• **What to produce**:
Reproduce verbatim the stretch of the records from the line containing "Click the Baidu logo" through the end of the records, omitting the pictures from your answer.

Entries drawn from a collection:
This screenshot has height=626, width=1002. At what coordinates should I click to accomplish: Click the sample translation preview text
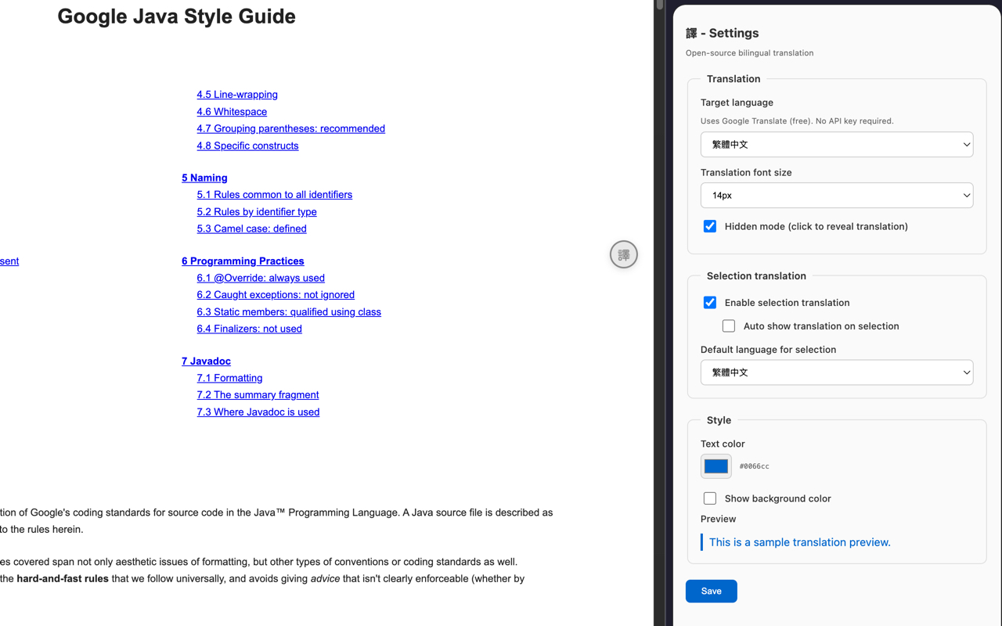tap(799, 542)
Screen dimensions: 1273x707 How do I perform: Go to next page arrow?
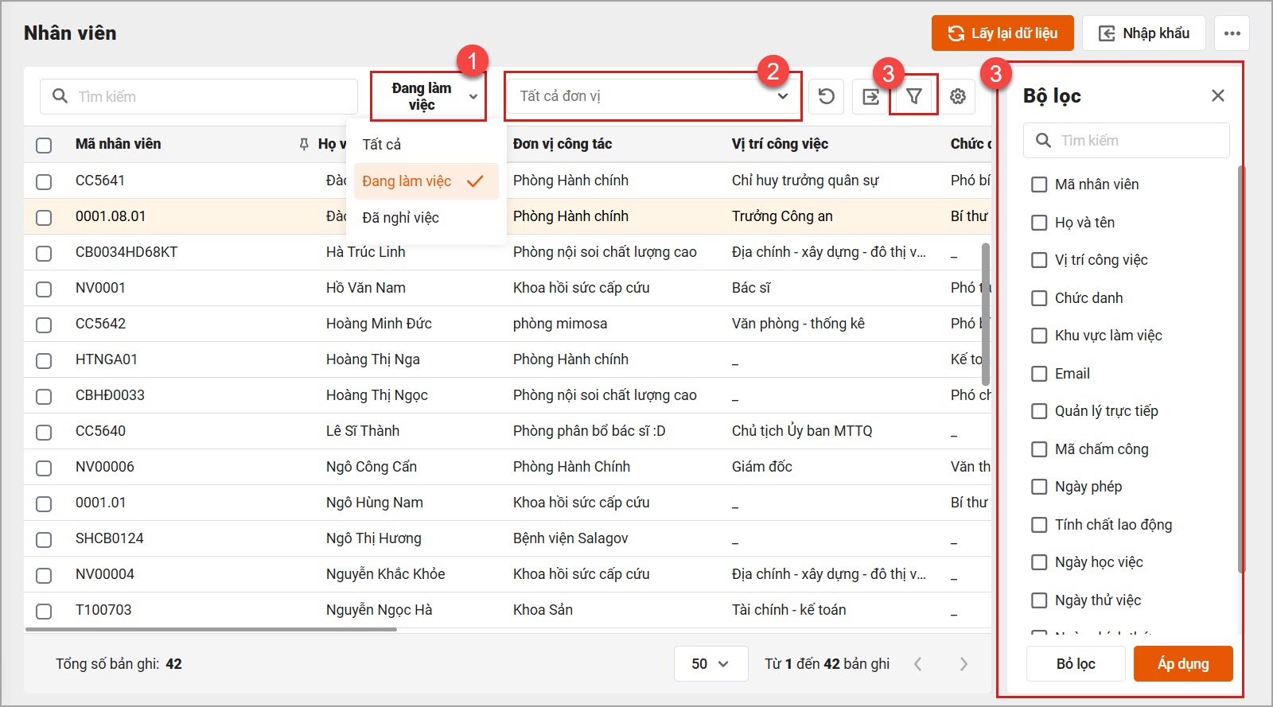tap(964, 664)
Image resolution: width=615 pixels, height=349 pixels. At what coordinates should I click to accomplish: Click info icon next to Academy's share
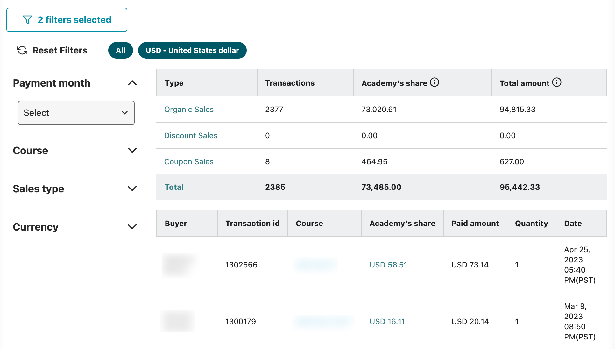(x=435, y=82)
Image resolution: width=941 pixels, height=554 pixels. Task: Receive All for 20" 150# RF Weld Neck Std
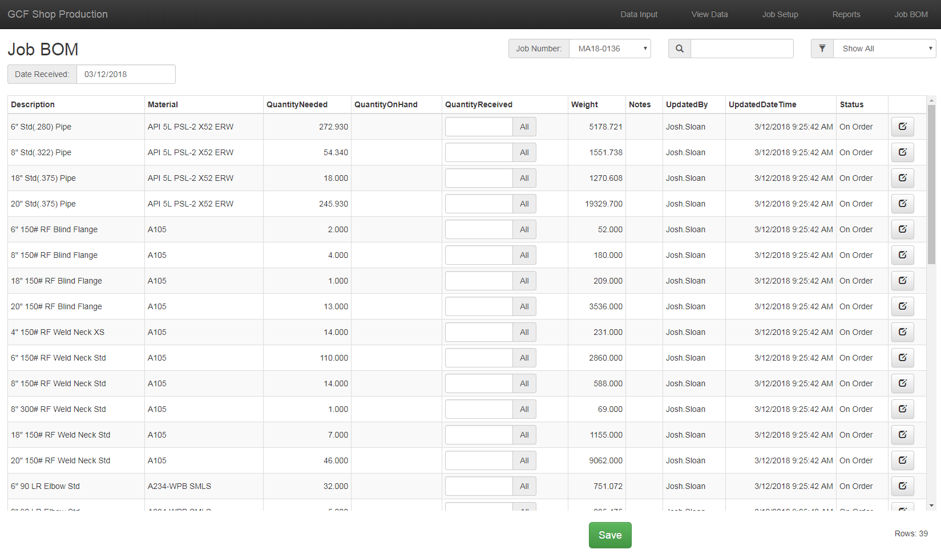(524, 460)
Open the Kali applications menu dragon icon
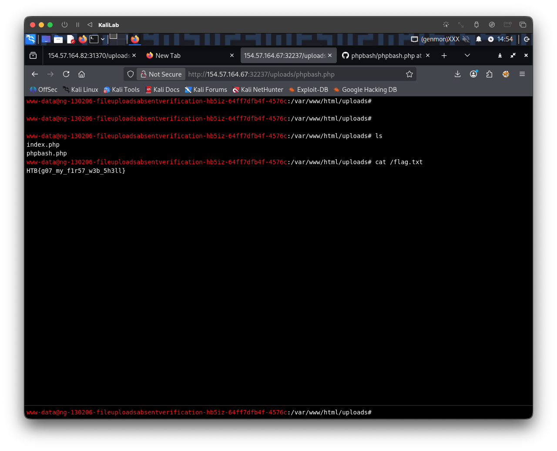 (x=30, y=39)
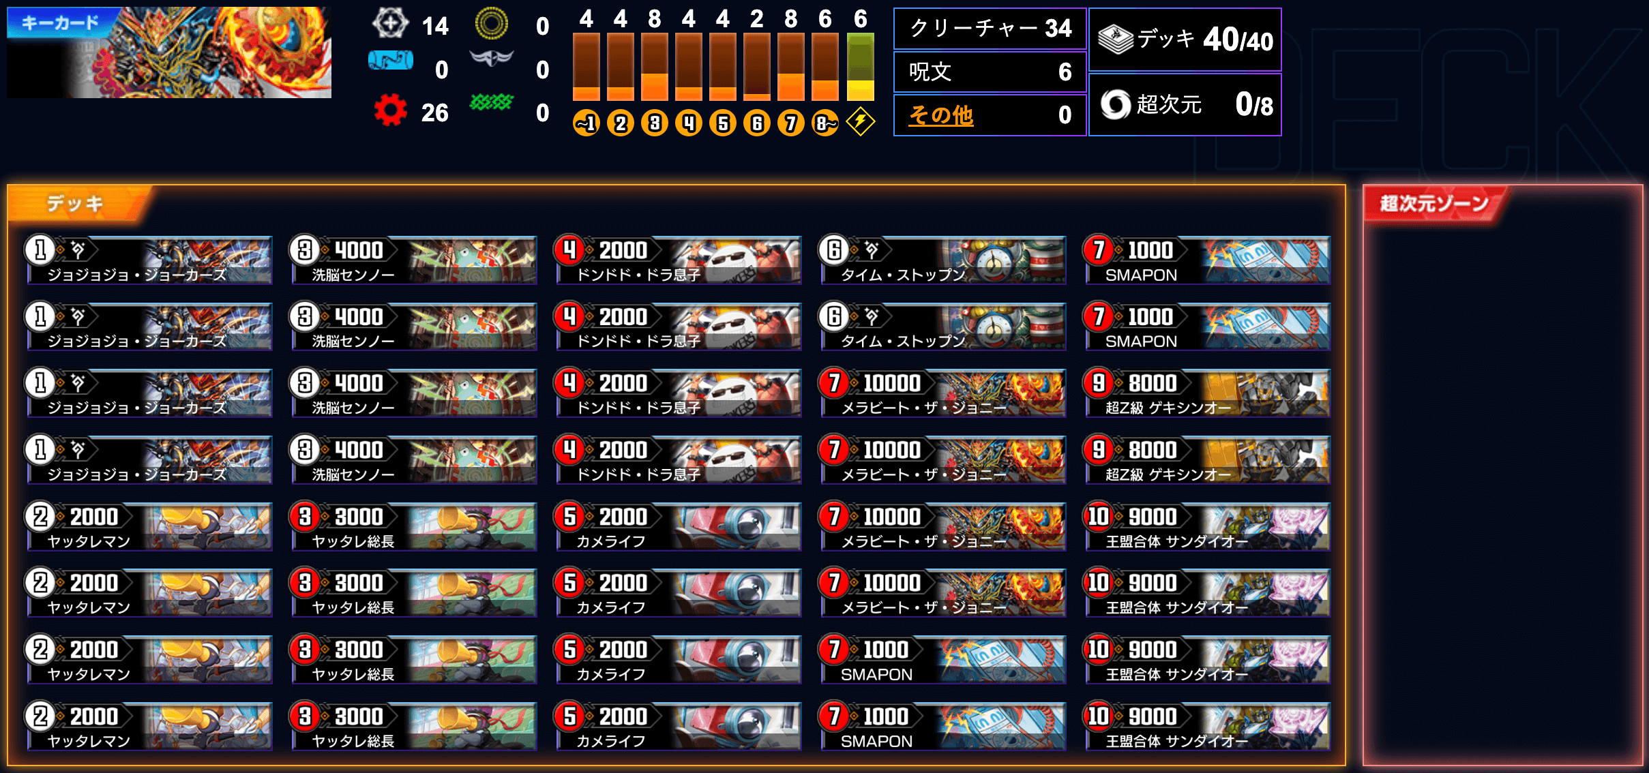The width and height of the screenshot is (1649, 773).
Task: Select the デッキ tab header
Action: click(x=76, y=203)
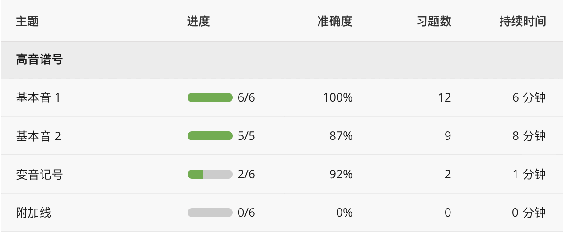This screenshot has width=563, height=232.
Task: Click the 2/6 progress count
Action: point(246,174)
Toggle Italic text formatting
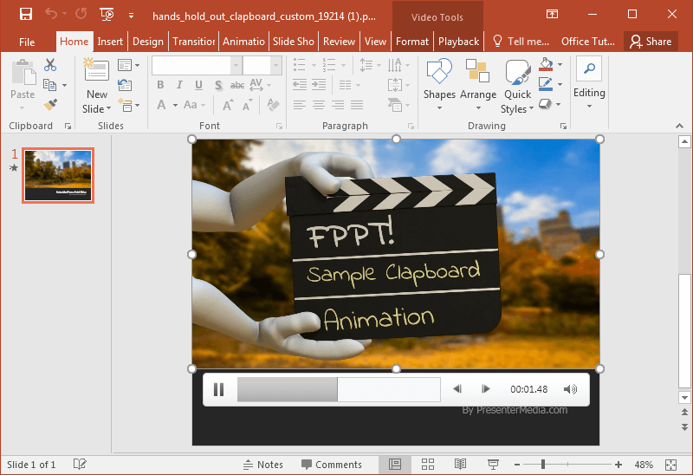This screenshot has height=475, width=693. tap(179, 85)
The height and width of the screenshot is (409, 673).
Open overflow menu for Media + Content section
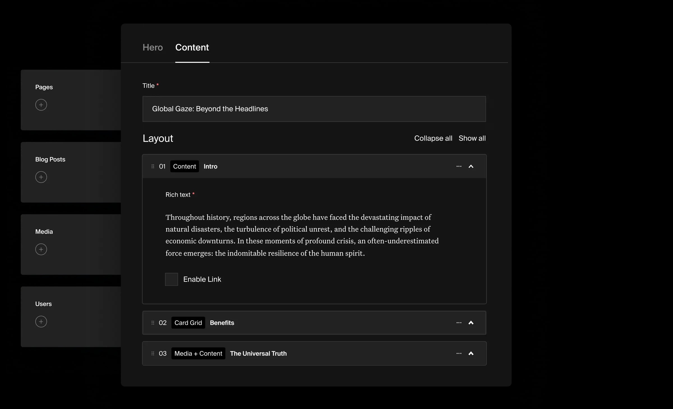click(458, 353)
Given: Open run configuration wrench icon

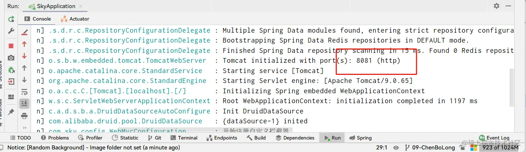Looking at the screenshot, I should (11, 32).
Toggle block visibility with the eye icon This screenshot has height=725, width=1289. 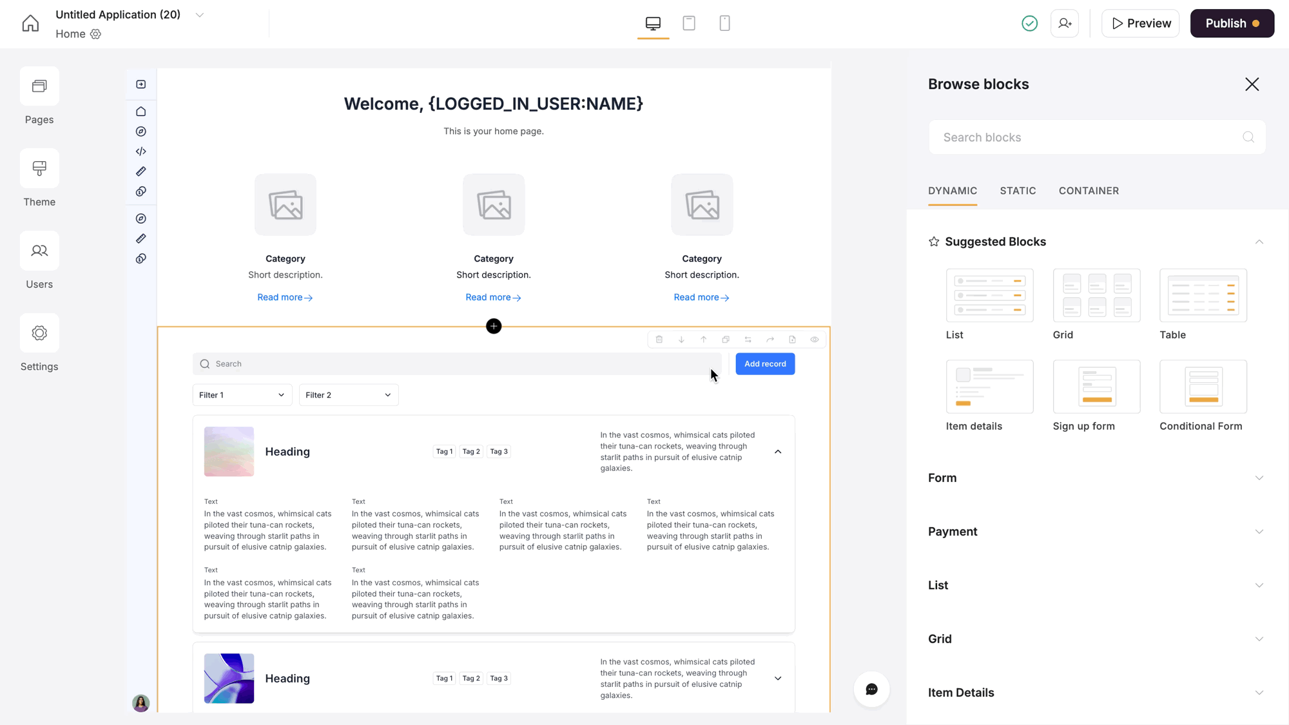point(815,340)
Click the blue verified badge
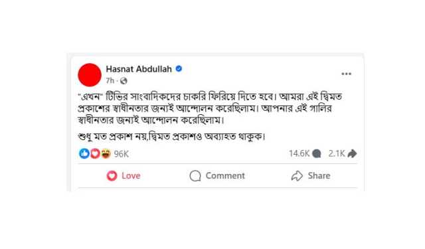The width and height of the screenshot is (425, 249). tap(179, 68)
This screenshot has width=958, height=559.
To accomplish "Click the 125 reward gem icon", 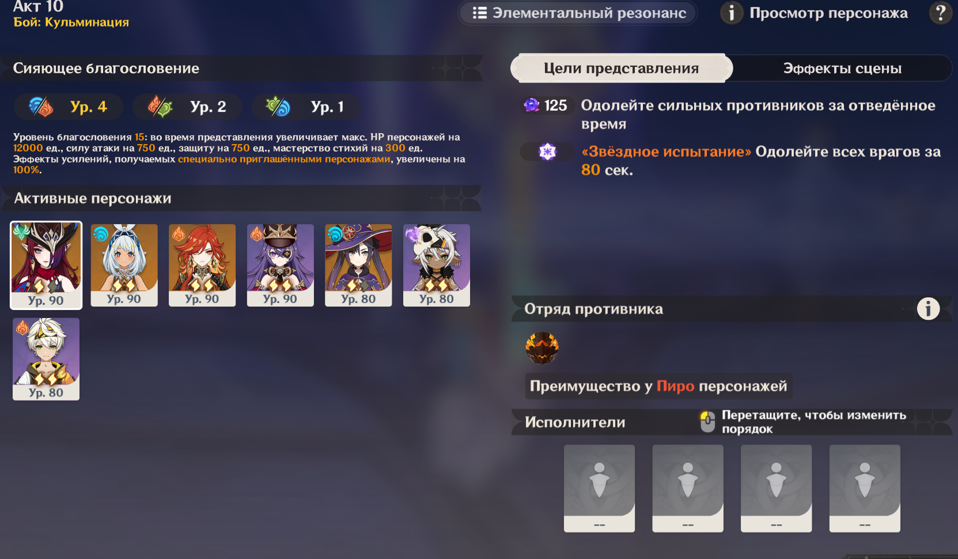I will coord(531,105).
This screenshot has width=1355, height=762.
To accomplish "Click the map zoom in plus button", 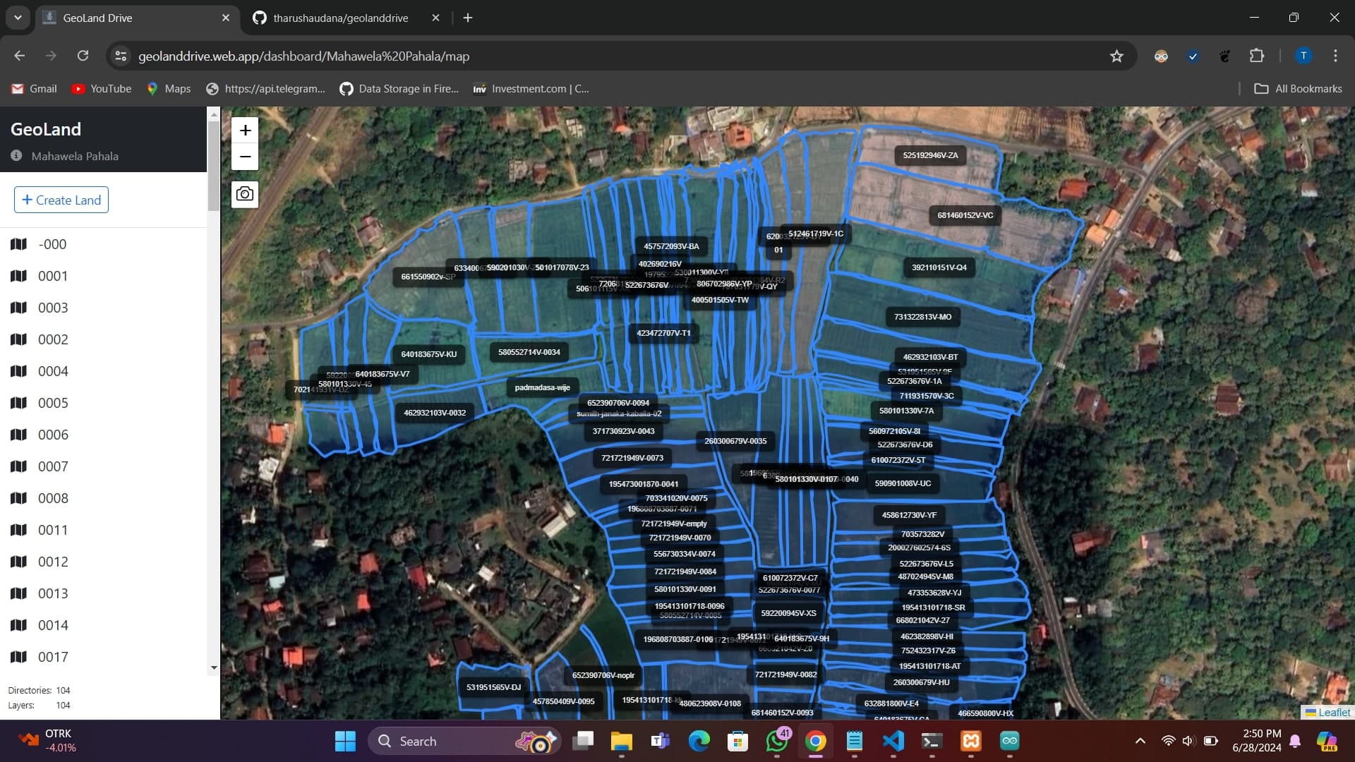I will [x=245, y=131].
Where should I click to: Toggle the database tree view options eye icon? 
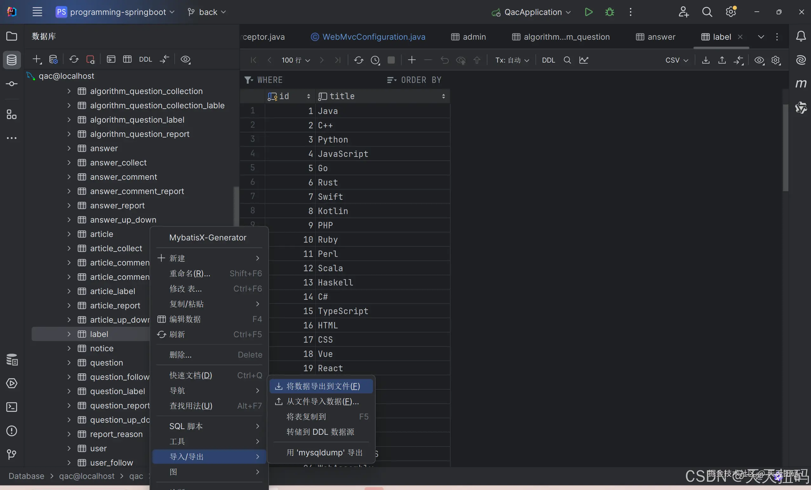186,59
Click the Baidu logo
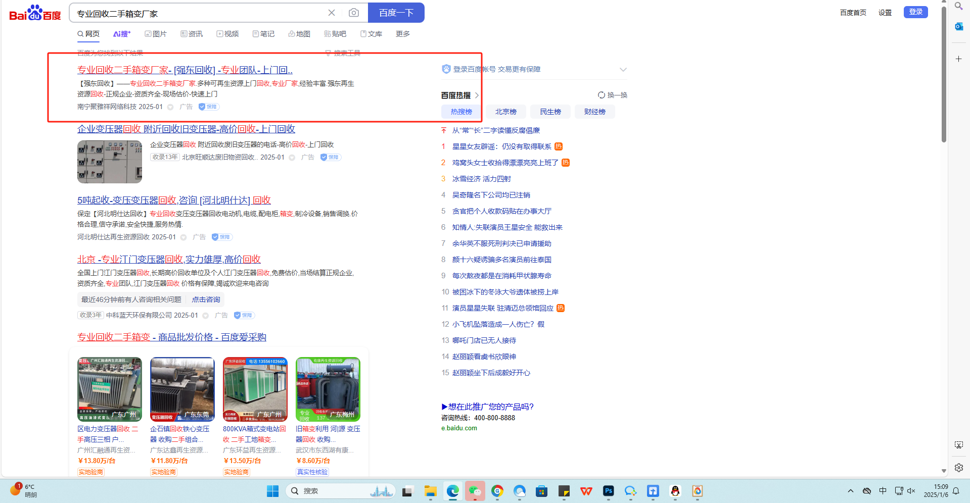This screenshot has width=970, height=503. pos(35,13)
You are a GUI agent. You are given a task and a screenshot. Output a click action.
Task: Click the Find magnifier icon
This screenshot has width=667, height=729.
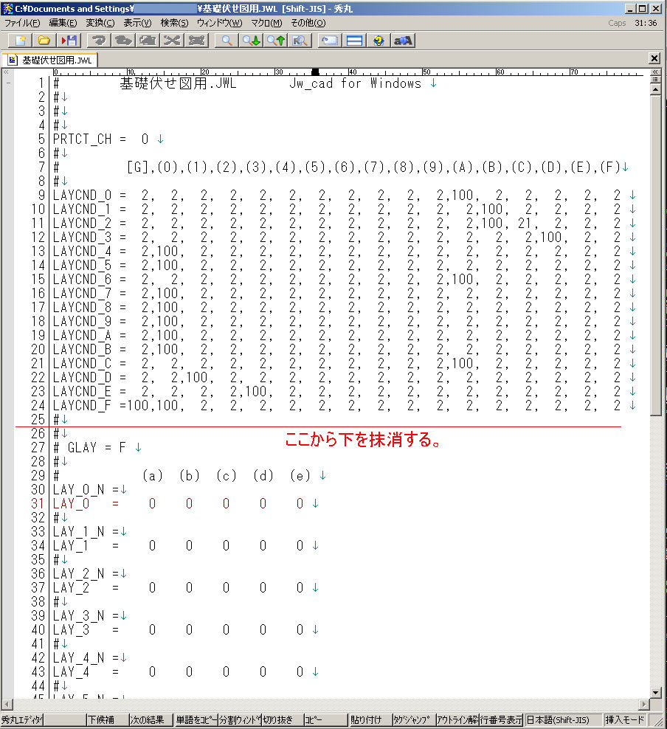point(227,40)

• **Task answer**:
Click the Baidu logo
This screenshot has width=970, height=503. pos(35,13)
You are a GUI agent. You are given a task and a screenshot. Output a click action.
Task: Click the Find magnifier icon
This screenshot has width=667, height=729.
point(227,40)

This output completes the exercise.